I'm trying to figure out an equation for the distance between the midpoints of a circle and an ellipse while they are tangent to each other as the ellipse rotates. The ellipse and the circle are centered on the same vertical axis and can only move relative to each other along that axis. See attached picture.

Thanks...

[attachment=0:7cz2es13]Circle Ellipse.jpg[/attachment:7cz2es13]

 

[DrMike]

I think this might be quite messy. What do you need it for?

 

[Denis]

No, needs not be messy:
http://math2.org/mmb/thread/42377

 

[Deleted member 4993]

I do not agree with the solution provided in the web-site.

The parametric equation x = aSin? and y = bCos? will work with respect to the center of the ellipse. In this case the ellipse is rotating hence the x and y axes (related to the parametric equation) is rotating. The angle ? - I think is referring to the stationary x-axis attached to the circle.

Unlike two tangent circles - the center of the circle, the center of the ellipse and the point of tangency, need not be co-linear.
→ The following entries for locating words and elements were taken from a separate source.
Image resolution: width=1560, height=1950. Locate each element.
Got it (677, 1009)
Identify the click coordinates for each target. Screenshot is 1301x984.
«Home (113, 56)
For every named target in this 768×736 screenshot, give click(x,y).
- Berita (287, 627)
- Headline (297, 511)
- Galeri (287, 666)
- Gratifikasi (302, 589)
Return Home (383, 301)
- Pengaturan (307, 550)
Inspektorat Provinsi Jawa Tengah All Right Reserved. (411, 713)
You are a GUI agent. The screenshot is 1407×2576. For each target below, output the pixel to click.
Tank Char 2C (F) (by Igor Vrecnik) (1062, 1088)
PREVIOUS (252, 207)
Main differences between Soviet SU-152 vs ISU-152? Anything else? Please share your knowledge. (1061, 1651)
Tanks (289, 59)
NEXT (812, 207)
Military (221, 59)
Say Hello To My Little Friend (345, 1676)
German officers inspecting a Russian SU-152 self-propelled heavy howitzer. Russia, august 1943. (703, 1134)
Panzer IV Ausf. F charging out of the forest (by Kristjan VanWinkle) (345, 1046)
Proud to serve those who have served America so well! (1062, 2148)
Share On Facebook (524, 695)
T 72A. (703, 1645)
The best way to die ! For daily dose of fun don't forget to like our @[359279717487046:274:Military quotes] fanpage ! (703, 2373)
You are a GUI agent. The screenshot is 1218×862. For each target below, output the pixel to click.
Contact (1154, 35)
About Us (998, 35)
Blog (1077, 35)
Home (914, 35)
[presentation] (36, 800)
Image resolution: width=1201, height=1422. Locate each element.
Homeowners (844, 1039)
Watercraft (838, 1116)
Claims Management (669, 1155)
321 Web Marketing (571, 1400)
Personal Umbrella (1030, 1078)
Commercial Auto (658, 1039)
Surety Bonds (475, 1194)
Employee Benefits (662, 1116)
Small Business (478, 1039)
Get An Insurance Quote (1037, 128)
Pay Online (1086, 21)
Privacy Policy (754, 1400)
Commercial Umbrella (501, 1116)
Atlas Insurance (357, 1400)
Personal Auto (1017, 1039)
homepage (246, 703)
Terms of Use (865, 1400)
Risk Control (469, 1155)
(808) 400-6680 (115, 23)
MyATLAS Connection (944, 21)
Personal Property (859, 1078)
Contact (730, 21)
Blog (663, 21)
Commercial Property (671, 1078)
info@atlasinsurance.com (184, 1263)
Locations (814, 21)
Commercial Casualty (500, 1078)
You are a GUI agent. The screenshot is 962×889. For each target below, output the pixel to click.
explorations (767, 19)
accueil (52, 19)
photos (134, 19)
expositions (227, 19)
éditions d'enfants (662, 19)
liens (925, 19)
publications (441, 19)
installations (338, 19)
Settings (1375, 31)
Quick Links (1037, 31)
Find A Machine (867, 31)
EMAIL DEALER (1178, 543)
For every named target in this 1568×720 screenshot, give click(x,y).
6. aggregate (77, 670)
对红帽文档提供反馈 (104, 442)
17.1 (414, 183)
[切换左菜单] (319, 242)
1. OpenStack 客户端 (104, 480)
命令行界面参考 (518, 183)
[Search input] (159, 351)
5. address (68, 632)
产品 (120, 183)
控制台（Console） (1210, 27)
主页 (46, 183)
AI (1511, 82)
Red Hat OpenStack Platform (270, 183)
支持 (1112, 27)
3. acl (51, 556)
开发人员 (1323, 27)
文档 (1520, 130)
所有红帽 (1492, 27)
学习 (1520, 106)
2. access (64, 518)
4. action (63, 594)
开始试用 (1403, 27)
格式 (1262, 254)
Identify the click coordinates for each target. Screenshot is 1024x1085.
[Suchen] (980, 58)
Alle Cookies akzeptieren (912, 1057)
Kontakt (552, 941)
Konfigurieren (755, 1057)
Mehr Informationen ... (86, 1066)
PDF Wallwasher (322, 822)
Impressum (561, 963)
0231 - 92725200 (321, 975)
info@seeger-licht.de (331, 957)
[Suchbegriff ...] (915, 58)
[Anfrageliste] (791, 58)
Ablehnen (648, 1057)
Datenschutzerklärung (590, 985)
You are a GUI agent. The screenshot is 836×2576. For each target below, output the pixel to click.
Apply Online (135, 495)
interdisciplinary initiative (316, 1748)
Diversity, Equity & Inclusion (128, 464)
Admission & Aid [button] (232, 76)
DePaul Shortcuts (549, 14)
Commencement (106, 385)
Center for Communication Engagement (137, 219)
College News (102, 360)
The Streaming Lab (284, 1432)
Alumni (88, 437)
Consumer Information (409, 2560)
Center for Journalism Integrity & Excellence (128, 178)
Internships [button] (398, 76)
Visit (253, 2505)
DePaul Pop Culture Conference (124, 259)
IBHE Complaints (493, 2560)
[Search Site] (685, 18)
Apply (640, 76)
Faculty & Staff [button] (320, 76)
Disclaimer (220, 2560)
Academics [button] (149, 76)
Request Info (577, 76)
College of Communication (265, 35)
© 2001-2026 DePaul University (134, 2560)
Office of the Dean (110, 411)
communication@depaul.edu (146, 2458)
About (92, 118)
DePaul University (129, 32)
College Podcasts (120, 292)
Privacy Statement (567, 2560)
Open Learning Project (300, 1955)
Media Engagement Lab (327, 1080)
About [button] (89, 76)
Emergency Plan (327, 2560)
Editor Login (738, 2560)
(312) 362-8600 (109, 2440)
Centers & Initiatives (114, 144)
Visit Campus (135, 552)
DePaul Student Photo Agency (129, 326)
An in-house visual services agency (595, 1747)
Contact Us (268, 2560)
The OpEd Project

I might be missing something - but I vote with DrMike - it could be messy....

 

[mdb]

DrMike-
This is an engineering problem involving a grinding wheel (circle) that needs to polish the outside edge of an elliptical part (ellipse).

Denis-
The equation provided on the link doesn't seem to give the correct answer. When I plug values of a=2.5, b=1.25, R=3, and Theta = 30 deg, I get a value for the distance between centers of 5.25. The actual value should be closer to 4.5 (see attached diagram).

Subhotosh Khan-
I think you are correct.

 

[galactus]

Using the values you have in your last post, I get 4.65. That seems reasonable.

 

[mdb]

R+ ((a*cos(theta))^2 + (b*sin(theta))^2)^0.5

R = 3

(a*cos(theta))^2 = (2.5 * cos(30))^2 = 4.69

(b*sin(theta))^2 = (1.25 * sin(30))^2 = 0.39

D = 3 + (4.69 + 0.39)^0.5 = 5.25

 

[galactus]

By Jove you're right. Sorry, I entered in a wrong number.

 

[Denis]

The equation provided on the link doesn't seem to give the correct answer. When I plug values of a=2.5, b=1.25, R=3, and Theta = 30 deg, I get a value for the distance between centers of 5.25. The actual value should be closer to 4.5

Do you not agree with this (given at the other site):

theta = 90: 4.25
theta = 60: ~4.65359
theta = 30: ~5.25347
theta = 00: 5.5

 

[mdb]

No-

The values should be:

theta = 0: 4.25
theta = 30: ~4.5
theta = 60: ~5.14
theta = 90: 5.5

 

[Denis]

No-

The values should be:

theta = 0: 4.25
theta = 30: ~4.5
theta = 60: ~5.14
theta = 90: 5.5
/quote]
BUT BUT you're using the FULL lengths of the major and minor axis;
shouldn't your 4.25 be 3 + 1.25/2, your 5.5 be 3 + 2.5/2 ?

 

[mdb]

semi major axis (a) = 2.5
semi minor axis (b) = 1.25

 

[Denis]

OK...my oversight: I can now see that in your last diagram.
And 2a, 2b are standards for the axes: I should have remembered that! Thanks, Mdb.